The Collage Ballet Conservatory offers ballet programs for dancers ages 4 to 18 and a creative movement program for dancers ages 2-4. Each ballet program is 40 weeks long and runs from August through May. There are two semesters of Creative Movement, August – December and February – May.
Creative Movement — Exploratory Movement for ages 2 – 4
Saturdays, 10 – 10:45 AM
Creative Movement is a joyful way for children to explore movement, channel energy, stimulate imagination, promote creativity and embrace discipline. Numerous creative movement exercises will be used to help the young student explore the four basic body movements: bending, stretching, turning and jumping. Through these four basic movements, children will learn about their bodies, the space around them, and working together as a group. Creative Movement will introduce the young student to French vocabulary and will prepare the student for the Petit Pas program.
Petit Pas — Beginner Ballet for ages 4 – 6
I: Saturdays, 9 – 10 AM II: Saturdays, 10 – 11 AM III: Saturdays, 11 – 12 PM
In this introductory ballet program, the young student will learn musicality to a range of classical and contemporary music compositions. The program will acquaint students with the French language and introduce them to classical ballet concepts. The student will develop body coordination while learning to dance with a group. In Petit Pas I, various creative movement exercises will be used to encourage the student’s ability to express their individuality within the discipline of classical ballet. In Petit Pas II & III students will be introduced to the concepts of turnout and proper dorsal alignment.
Tarantella — Beginner and Intermediate Ballet for ages 7 – 9
I: Mondays & Wednesdays for 1.5 hours II: Tuesdays & Thursdays for 1.5 hours III: Tuesdays, Thursdays & Fridays for 1.5 hours
In this highly energetic program the young student will learn and master basic ballet positions through a curriculum which utilizes the Vaganova and Maggie Black ballet techniques. Emphasis will be placed on perfecting the proper body alignment required for advanced ballet instruction. Students will learn stretching exercises to encourage healthy mobility of the joints, tendons and muscles. The student will continue to grow their French vocabulary and will progress to learn a complete ballet barre and center work.
Allegro — Beginner/Intermediate Ballet for ages 9 – 16
II: Mondays, Wednesdays and Fridays for 1.5 hours
In this gateway program the student will learn basic ballet positions through a curriculum which utilizes the Vaganova and Maggie Black ballet techniques. The Allegro program is designed for students with little or no previous ballet training. Emphasis will be placed on perfecting the proper body alignment required for intermediate and advanced ballet instruction. Students will also learn stretching exercises to encourage healthy mobility of the joints, tendons and muscles.

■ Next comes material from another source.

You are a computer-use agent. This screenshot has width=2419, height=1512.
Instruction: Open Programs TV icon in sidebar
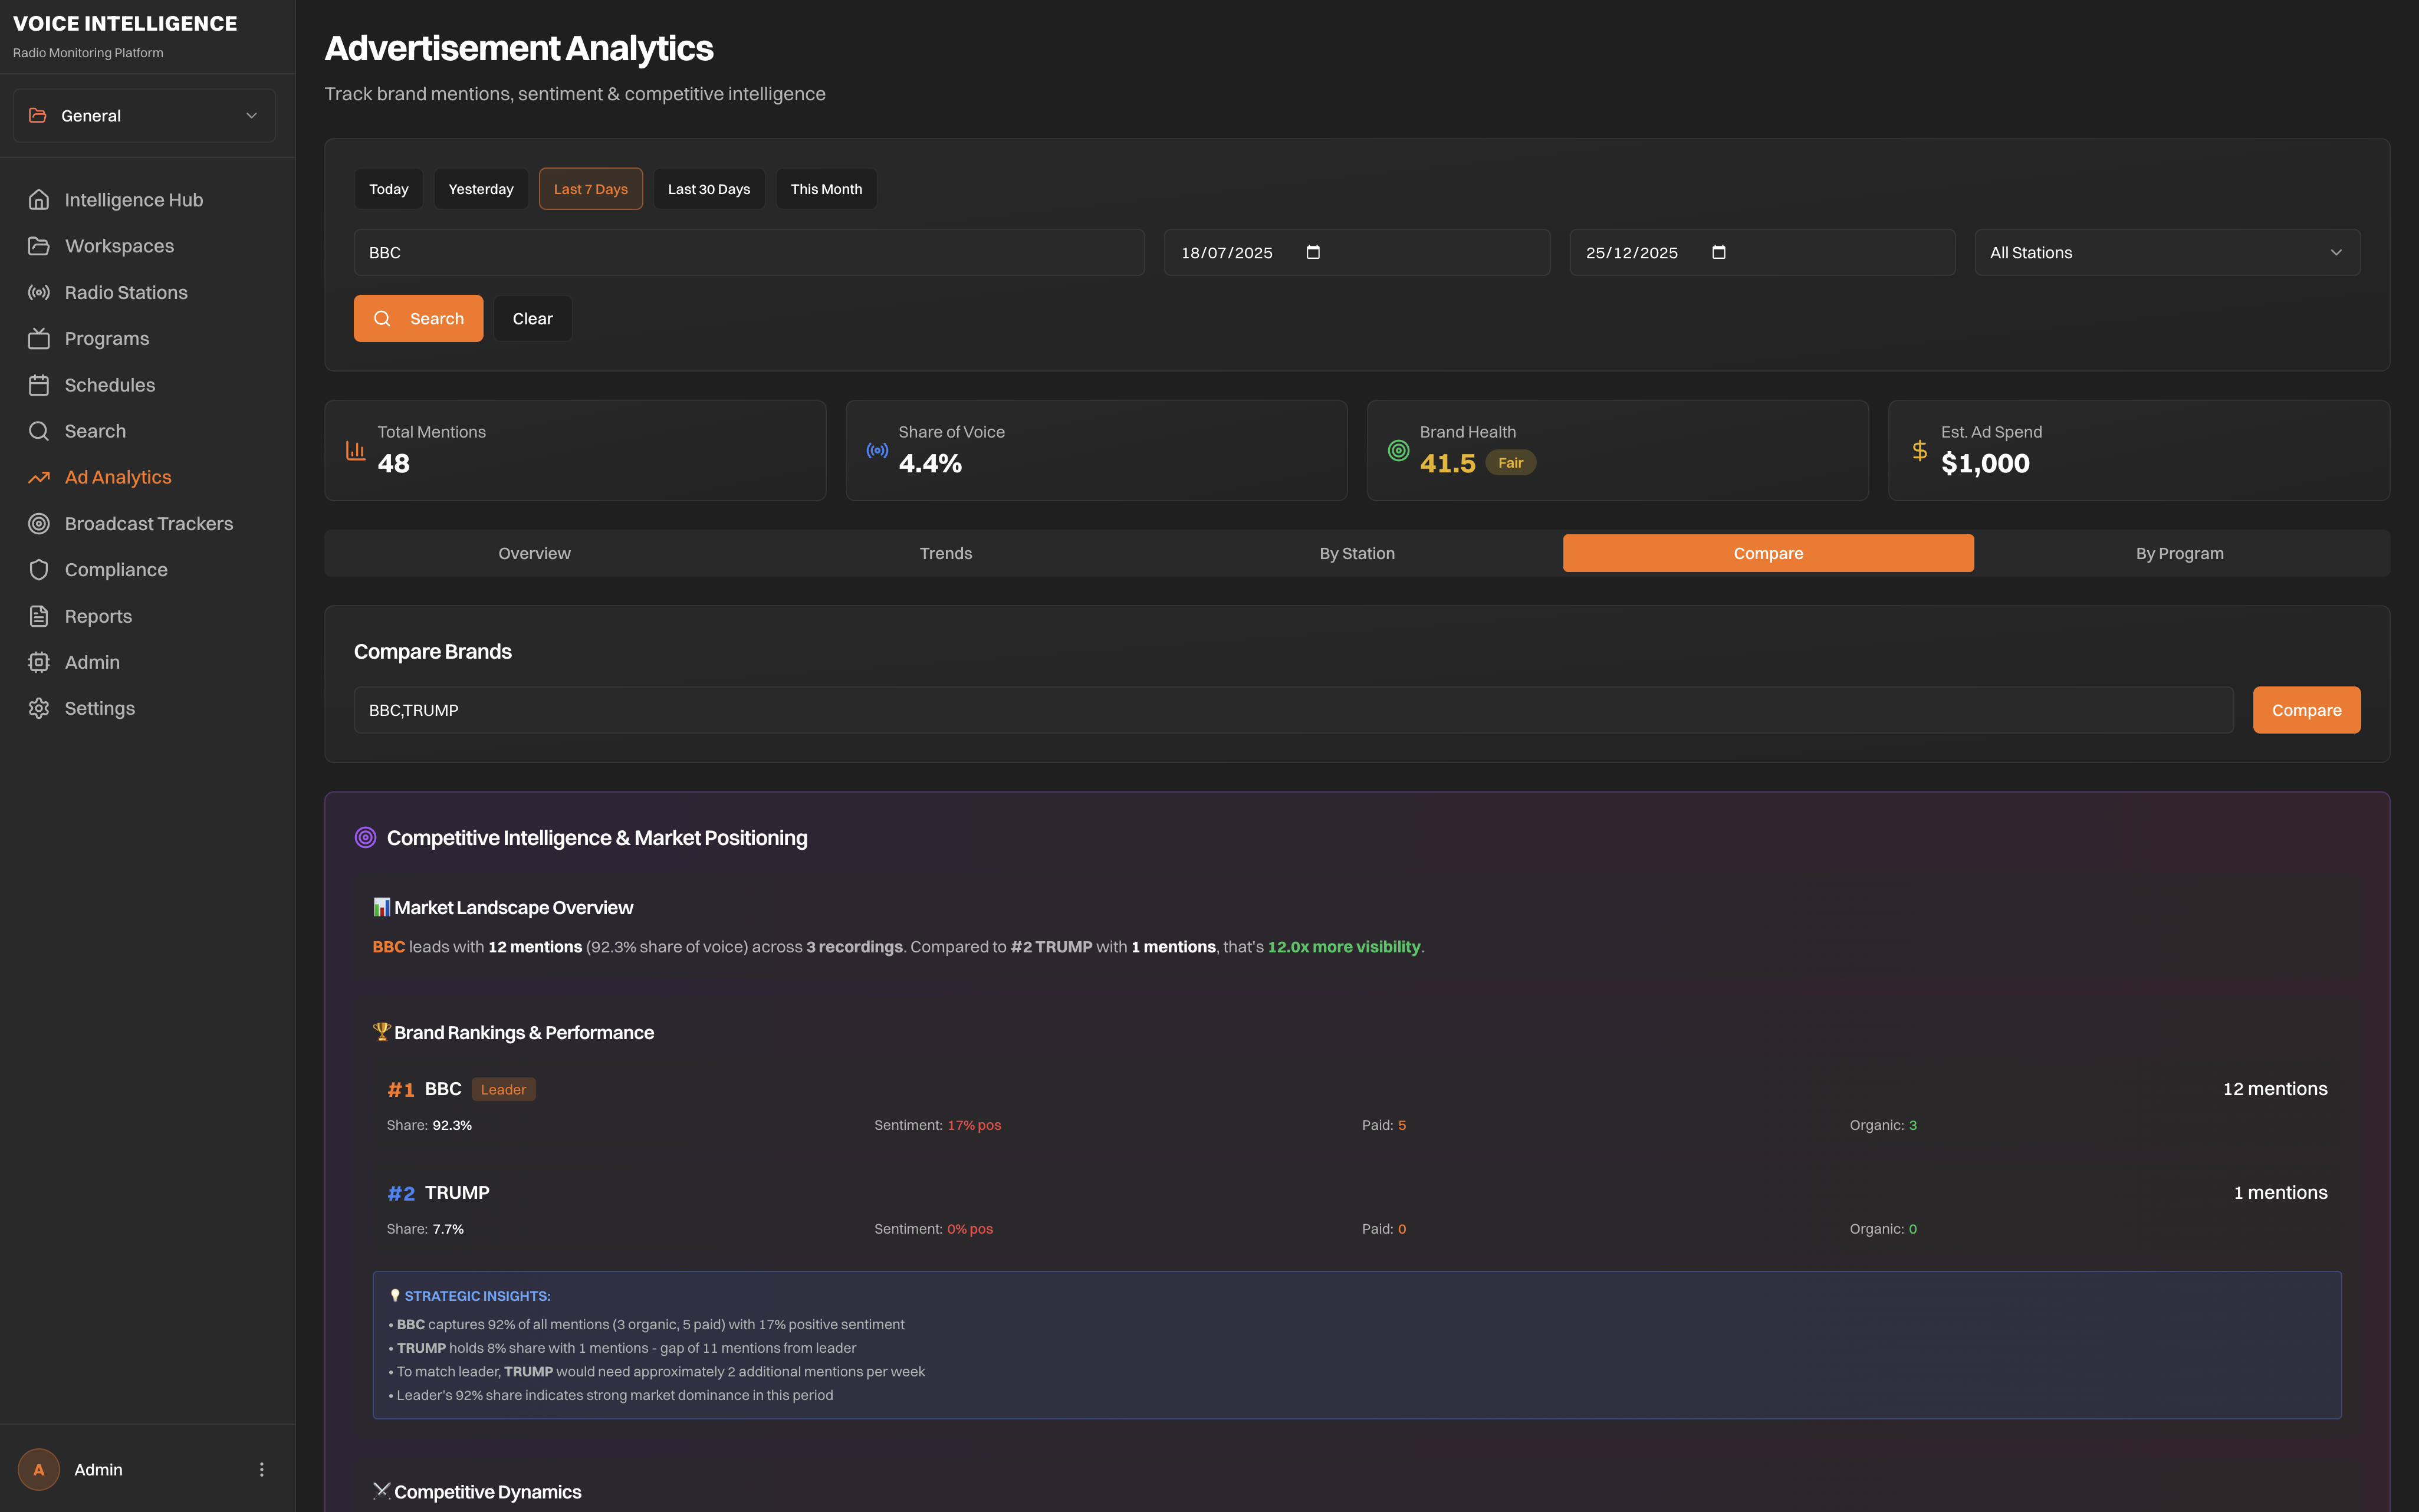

Etude — Intermediate and Advanced Ballet for ages 9 – 16
I: Mondays, Wednesdays and Fridays for 1.75 hours II: Tuesdays, Thursdays, Fridays & Saturdays for 2 hours
The curriculum for this program utilizes various classical techniques, including the Opera de Paris French School, Maggie Black, Bournonville and Balanchine. This comprehensive class will provide the student with solid ballet technique that will prepare them for introduction and mastery of other dance disciplines and genres.
Tap — Beginner and Intermediate Tap for ages 7+
I & II: Saturdays for 1 hour
In this high-energy introductory tap program, students will learn the fundamentals of rhythm tap. Students will learn tap terminology and short combinations to prepare them for intermediate and advanced study. The program will focus on strengthening each student’s musicality, rhythm, timing, speed and coordination. Students will learn how to hear and interpret music in a more advanced way through combinations that employ syncopation and dynamics. Students will also learn the history of tap, one of the oldest American forms of dance that dates back to the mid-1800s and has significant roots in the African-American experience.